EXERCISE BRIEF - Return the data below exactly, please, but drop the pictures.

DATA FOR REVIEW -
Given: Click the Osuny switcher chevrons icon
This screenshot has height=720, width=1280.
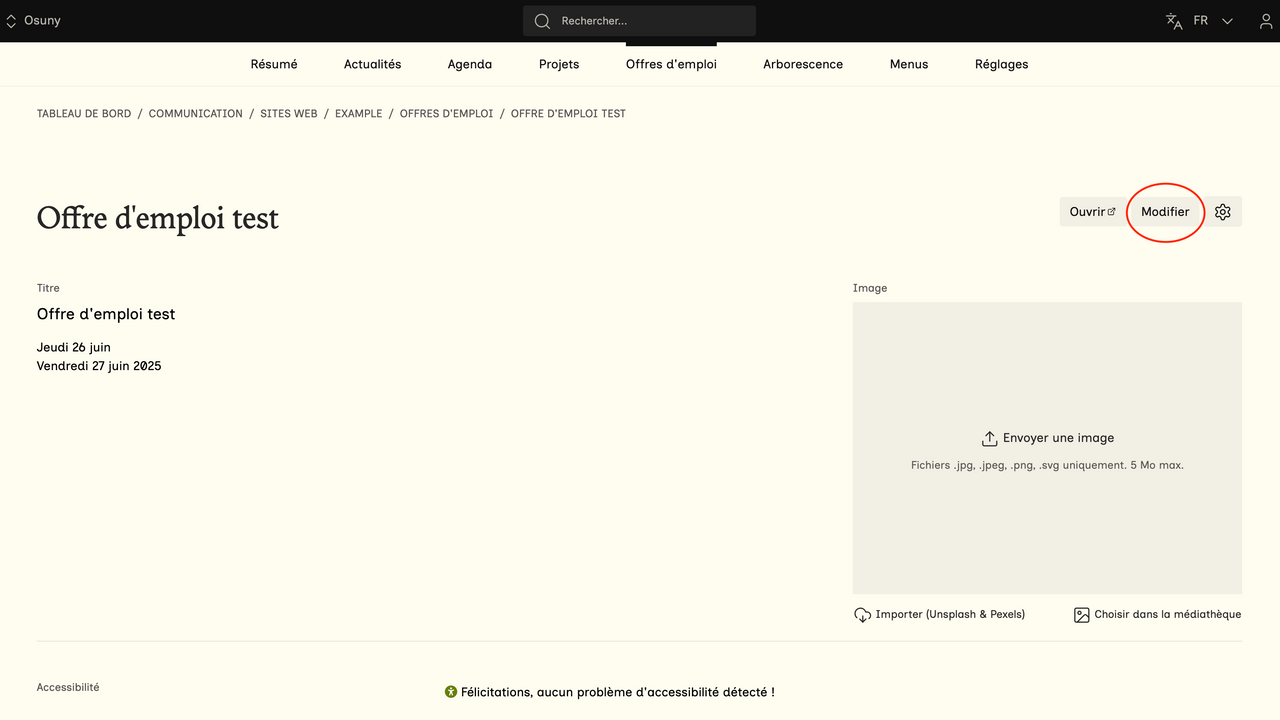Looking at the screenshot, I should click(12, 21).
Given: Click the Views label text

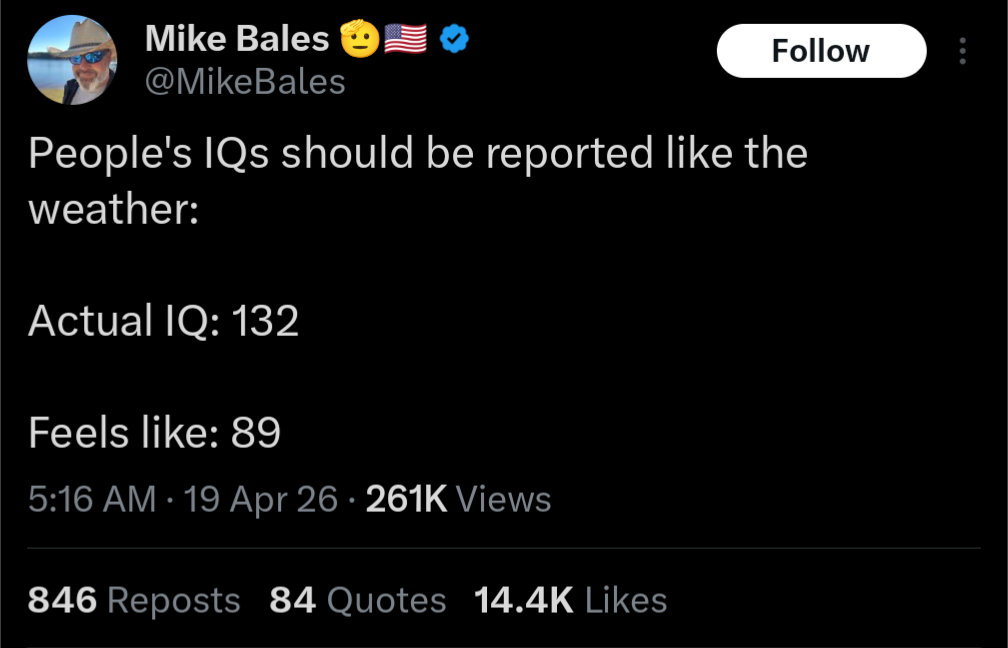Looking at the screenshot, I should pyautogui.click(x=504, y=499).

EXERCISE RESPONSE -
Given: Click the Osuny switcher chevrons icon
This screenshot has height=720, width=1280.
Looking at the screenshot, I should click(12, 21).
Given: Click the Views label text

Looking at the screenshot, I should pyautogui.click(x=504, y=499).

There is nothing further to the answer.